Records shown:
[BEGIN]

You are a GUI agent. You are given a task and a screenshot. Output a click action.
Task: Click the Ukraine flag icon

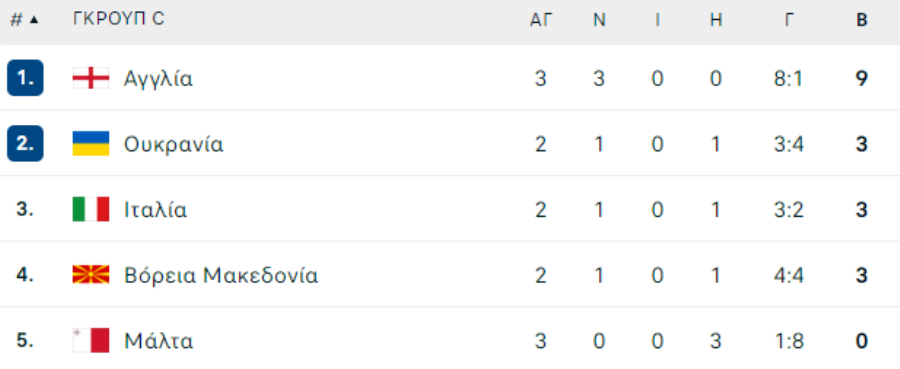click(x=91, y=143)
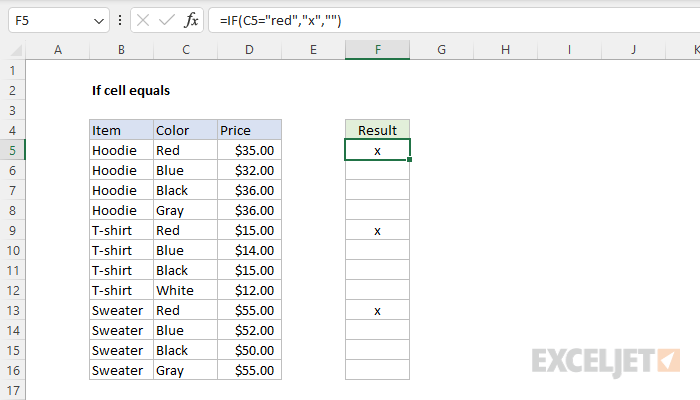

[END]
[BEGIN]

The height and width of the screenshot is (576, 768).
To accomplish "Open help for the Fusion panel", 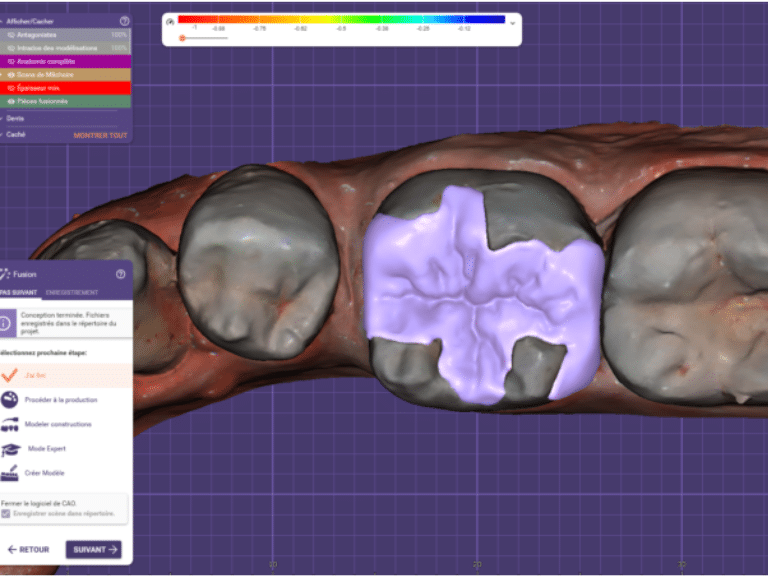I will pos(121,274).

[END]

Task goal: Can you pull out the material word for word, starting at the line containing "You are a GUI" and ending at the line containing "click(x=91, y=143)", with the pictures left out?

Solved exercise:
You are a GUI agent. You are given a task and a screenshot. Output a click action.
Task: Click the Ukraine flag icon

click(x=91, y=143)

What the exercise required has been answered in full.